Dataset entries

-.-.-

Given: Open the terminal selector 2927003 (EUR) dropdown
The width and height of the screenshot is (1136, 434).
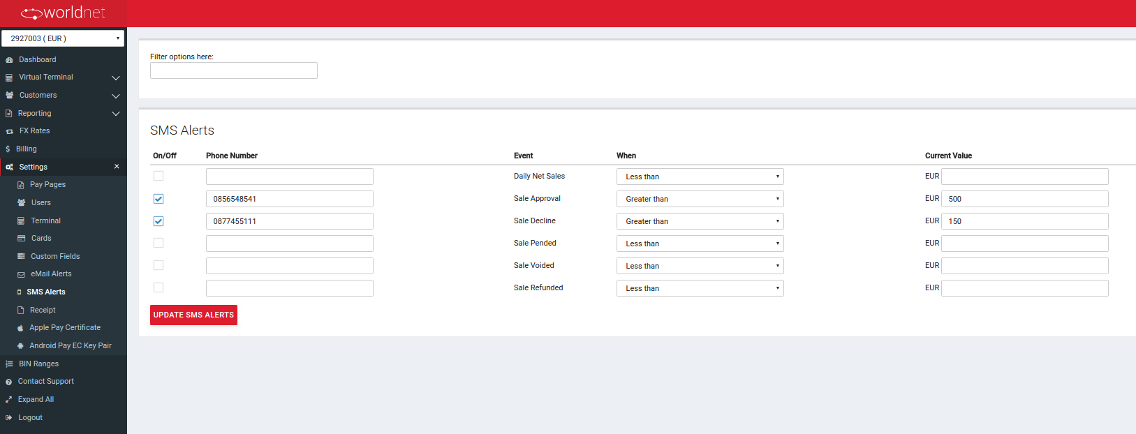Looking at the screenshot, I should point(63,38).
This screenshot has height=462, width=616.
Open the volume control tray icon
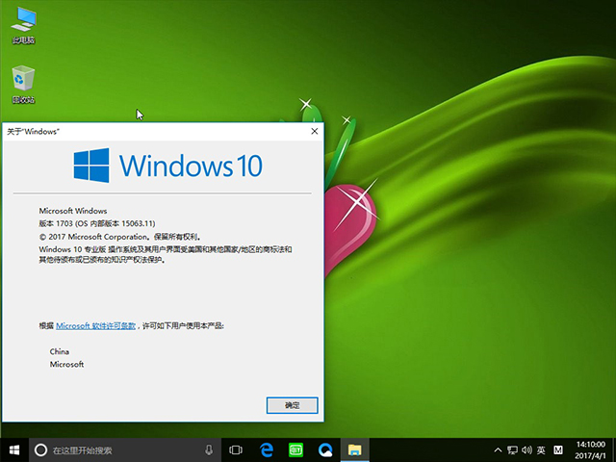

-.-.-

* **ASSIGNMENT**
Every line from the one with "The width and" through the end of the records above belongs in the answer, copied exactly; no picture does.

* **RESPONSE**
The width and height of the screenshot is (1136, 434).
Looking at the screenshot, I should point(63,38).
This screenshot has height=462, width=616.
Open the volume control tray icon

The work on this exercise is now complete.